Hugh Everett’s ‘many worlds’ interpretation of quantum mechanics spawned not just the idea of a multiverse, but apparently quite a few interpretations on what a multiverse implies. If you’re intrigued by the notion that our cosmos is one of what may be an infinite number of universes, you’ll want to read Dan Falk’s report in Sky & Telescope on the recent multiverse conference held at the Perimeter Institute for Theoretical Physics (Waterloo, ONT). Particularly interesting is the growth of multiverse thinking as string theory has come to the fore, with all the controversy that implies.
And then there’s the notion of ‘eternal inflation,’ which conceives of endless big bangs, each creating a separate cosmos. Laura Mersini-Houghton (University of North Carolina) is concerned about how multiverses spawned by quantum theory, string theory and inflation can be reconciled, as Falk notes:
…it’s not at all clear how these different kinds of multiverses – grounded in quite different physical theories – may be related to one another. Still, the fact that three different lines of reasoning, all rooted in modern physics, seem to be pointing the same way makes some feel there must be a connection. “My gut feeling is that these multiverses have to be related,” said Mersini-Houghton.
Nor should we forget the interesting philosophical questions such thinking suggests. What happens if every possible outcome happens with 100 percent probability? A many-worlds quantum theory leads to that result, but how does quantum theory live with the disappearance of probability itself? Hilary Greaves (Oxford) went at that one in this small session (about twenty participants) that examined not only the concept of a multiverse but the possibility that it doesn’t exist. Thus the Perimeter Institute’s own John Moffat, a specialist in general relativity, who says the multiverse “…is not the kind of science we’ve been doing since Galileo.” A good multiverse has plenty of room for skeptics.

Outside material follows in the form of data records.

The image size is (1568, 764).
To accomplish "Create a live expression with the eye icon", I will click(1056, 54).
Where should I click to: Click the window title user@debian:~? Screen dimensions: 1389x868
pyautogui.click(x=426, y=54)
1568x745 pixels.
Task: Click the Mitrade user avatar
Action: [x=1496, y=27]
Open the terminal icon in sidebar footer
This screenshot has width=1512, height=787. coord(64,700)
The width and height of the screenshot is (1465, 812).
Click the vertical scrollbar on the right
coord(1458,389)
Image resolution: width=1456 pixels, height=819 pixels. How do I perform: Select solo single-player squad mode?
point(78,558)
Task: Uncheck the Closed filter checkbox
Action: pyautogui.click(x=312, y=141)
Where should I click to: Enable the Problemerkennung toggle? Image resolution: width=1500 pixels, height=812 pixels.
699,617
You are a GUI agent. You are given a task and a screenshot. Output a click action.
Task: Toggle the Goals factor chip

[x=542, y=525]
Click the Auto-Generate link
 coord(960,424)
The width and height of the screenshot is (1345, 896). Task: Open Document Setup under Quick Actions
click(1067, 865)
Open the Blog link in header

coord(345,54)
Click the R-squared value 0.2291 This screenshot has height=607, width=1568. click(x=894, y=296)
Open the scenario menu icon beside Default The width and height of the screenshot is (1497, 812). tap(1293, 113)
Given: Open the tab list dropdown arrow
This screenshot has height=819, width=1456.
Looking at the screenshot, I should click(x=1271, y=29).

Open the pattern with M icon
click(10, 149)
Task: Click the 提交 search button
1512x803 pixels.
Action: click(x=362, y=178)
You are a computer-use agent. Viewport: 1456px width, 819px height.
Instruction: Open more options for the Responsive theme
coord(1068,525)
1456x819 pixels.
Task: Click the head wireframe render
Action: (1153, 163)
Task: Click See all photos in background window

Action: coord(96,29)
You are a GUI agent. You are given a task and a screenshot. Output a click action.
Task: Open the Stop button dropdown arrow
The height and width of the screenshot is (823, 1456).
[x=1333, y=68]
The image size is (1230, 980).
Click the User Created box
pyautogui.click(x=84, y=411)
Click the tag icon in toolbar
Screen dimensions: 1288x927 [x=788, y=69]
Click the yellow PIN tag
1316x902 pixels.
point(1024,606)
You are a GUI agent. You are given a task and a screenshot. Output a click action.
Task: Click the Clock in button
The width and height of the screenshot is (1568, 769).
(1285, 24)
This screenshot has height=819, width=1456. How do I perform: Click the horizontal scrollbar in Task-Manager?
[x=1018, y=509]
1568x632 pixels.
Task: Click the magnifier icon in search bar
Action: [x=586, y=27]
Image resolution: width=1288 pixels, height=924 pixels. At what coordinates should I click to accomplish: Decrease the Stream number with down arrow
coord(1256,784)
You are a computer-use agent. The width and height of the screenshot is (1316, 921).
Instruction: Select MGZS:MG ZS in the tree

If things closer to home carry more appeal, last month’s conference The Great Planet Debate: Science as Process got into familiar and controversial terrain in its discussion of how to define a planet. We now have eight planets as per the International Astronomical Union, but feeling at the conference seems to have been widespread in favor of revising that definition. The trick, of course, is in just how to do that. Possible definitions are all over the map, and I send you to this Planetary Science Institute news release to get the overview. Personally, I prefer the wider perspective that Larry Lebofsky (PSI) has to offer:
“We all have a conceptual image of a planet. Therefore, we need a term that encompasses all objects that orbit the Sun or other stars. The debate is a great teaching moment. Whether dwarf planets are grouped together with the classical planets is not as important as the process by which scientists arrived at their conclusions. Scientists look at the same information in different ways; there may be more than one ‘answer.’ Facts change. What we know now may not be what we know in two or three years. Learning to think critically and understanding how scientists organize facts to develop theories are lessons that will serve students for a lifetime.”
I’m assuming that what Lebofsky means is not so much that facts themselves change, but that our data continue to bring us new information about those facts. In any case, a call to think critically about the data influx is a worthwhile reminder that the way we do science carries implications for thinking and learning in any discipline.
This brief squib from the BBC relates European plans for a potential mission known as Marco Polo, now in feasibility studies. It’s an asteroid lander with the possibility of sample return, involving a small near-Earth asteroid of less than a kilometer in size. Mission launch would be approximately 2017. As I’ve often opined in these pages, an asteroid mission is a needed first step as we begin to develop the understanding — and the tools — we may one day need for possible asteroid deflection. The more we learn about the objects that could someday collide with Earth, the better prepared we’ll be should the need ever arise.